----- Data shown -----

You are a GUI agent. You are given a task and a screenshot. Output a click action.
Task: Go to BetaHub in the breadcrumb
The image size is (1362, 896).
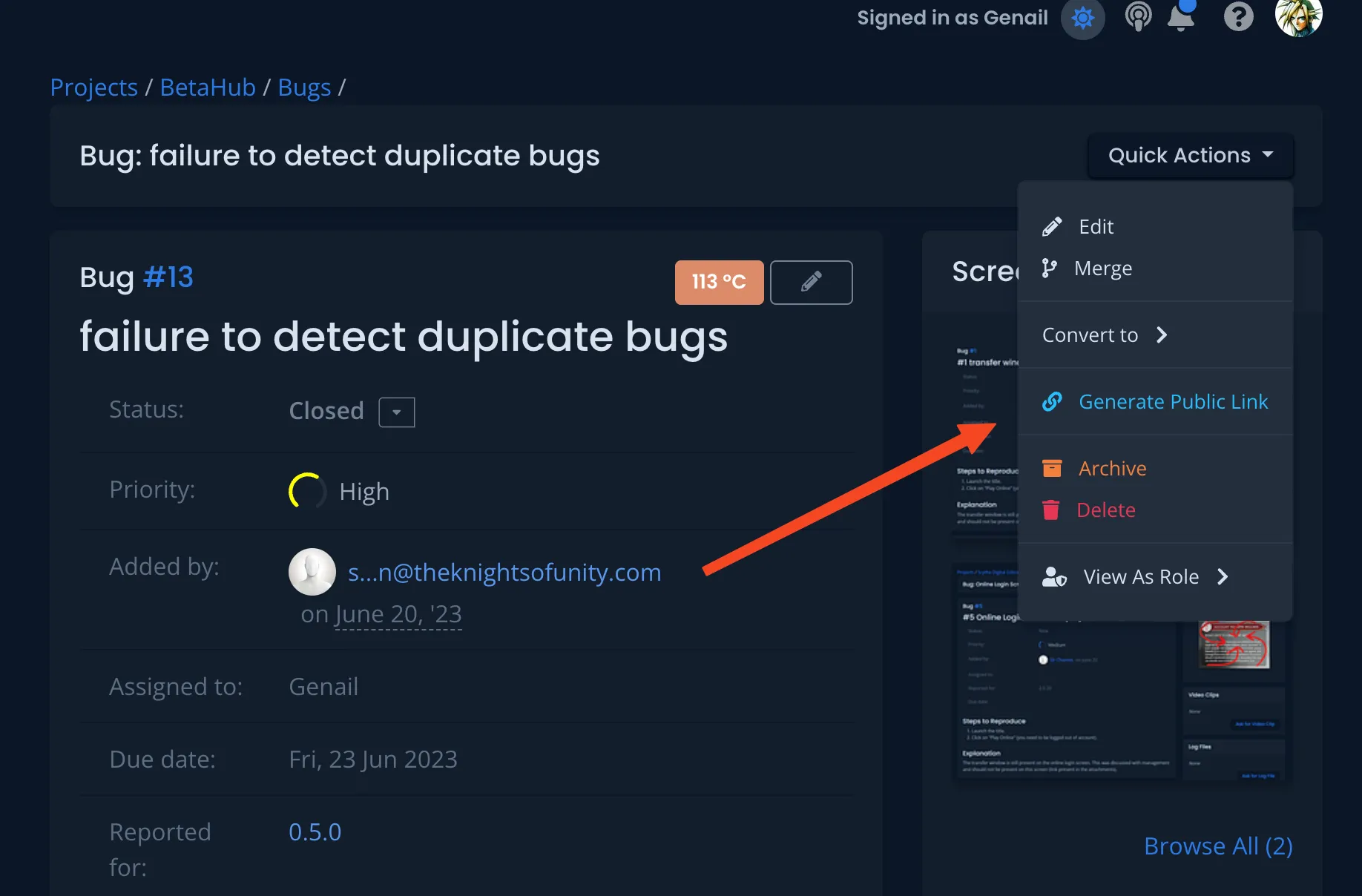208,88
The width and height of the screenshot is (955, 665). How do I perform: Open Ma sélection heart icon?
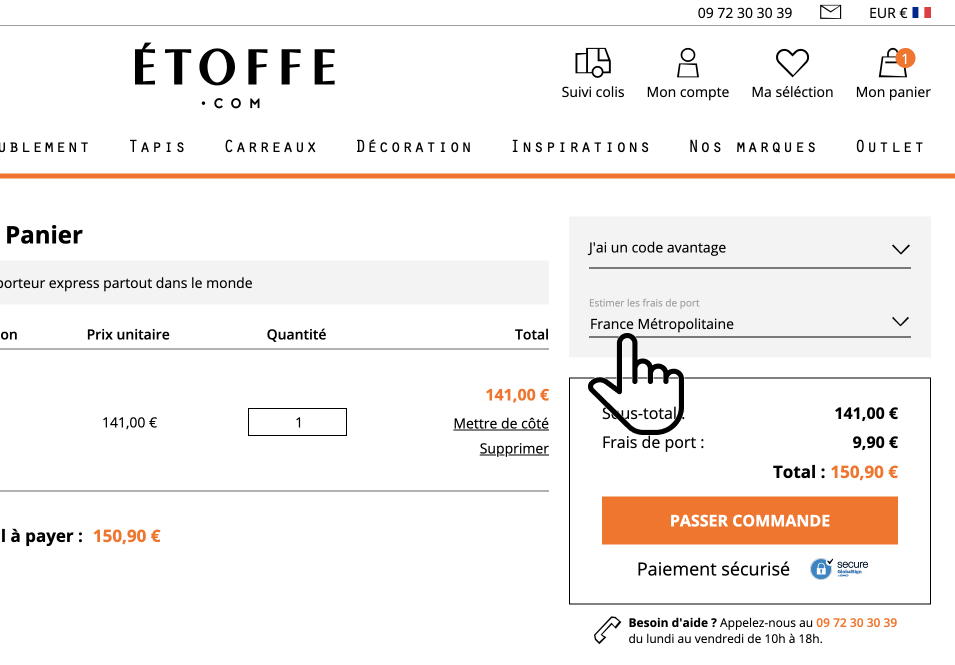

-----
----- Data shown -----

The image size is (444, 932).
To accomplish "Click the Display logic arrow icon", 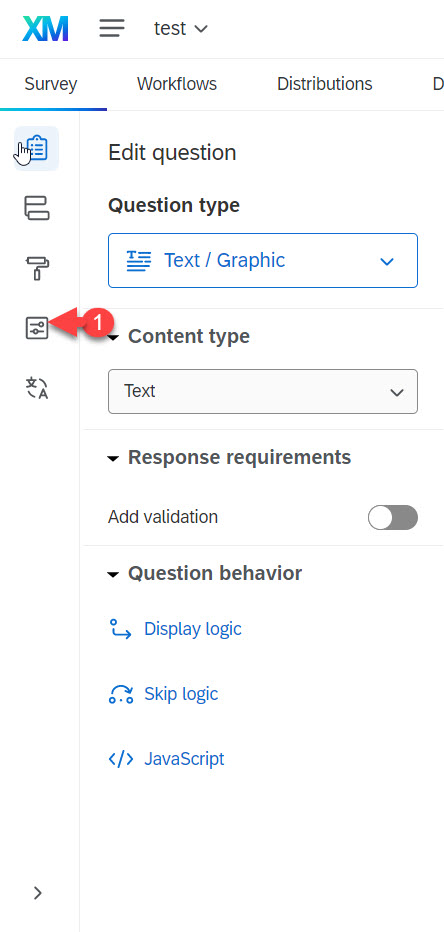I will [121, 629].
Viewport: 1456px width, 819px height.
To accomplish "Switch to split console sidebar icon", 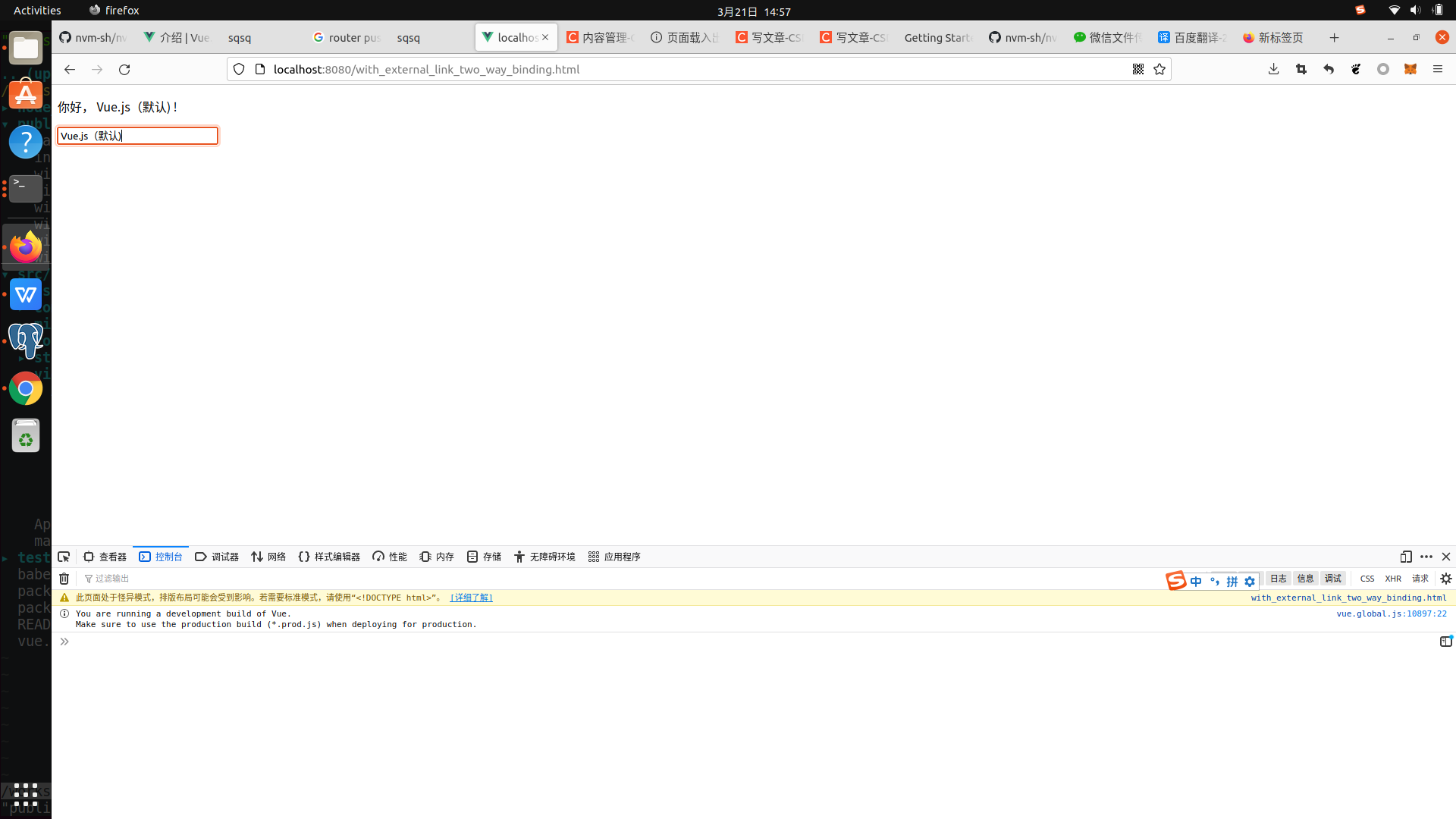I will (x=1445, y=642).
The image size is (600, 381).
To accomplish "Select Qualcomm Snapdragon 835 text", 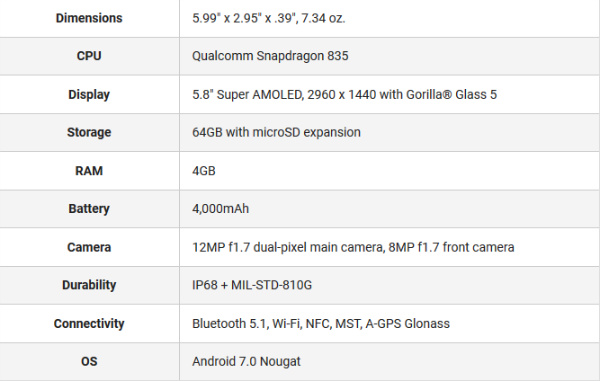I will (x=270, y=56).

-----

## Problem to solve
Reproduce the entries word for word, starting at the line that contains "You are a GUI" and ending at the line that contains "The width and", with both of those lines included. Leave the pictures out of your copy.

## Solution
You are a GUI agent. You are given a task and a screenshot. Output a click action.
Task: Go to BetaHub in the breadcrumb
The image size is (1362, 896).
208,88
The width and height of the screenshot is (955, 665). How do I perform: Open Ma sélection heart icon?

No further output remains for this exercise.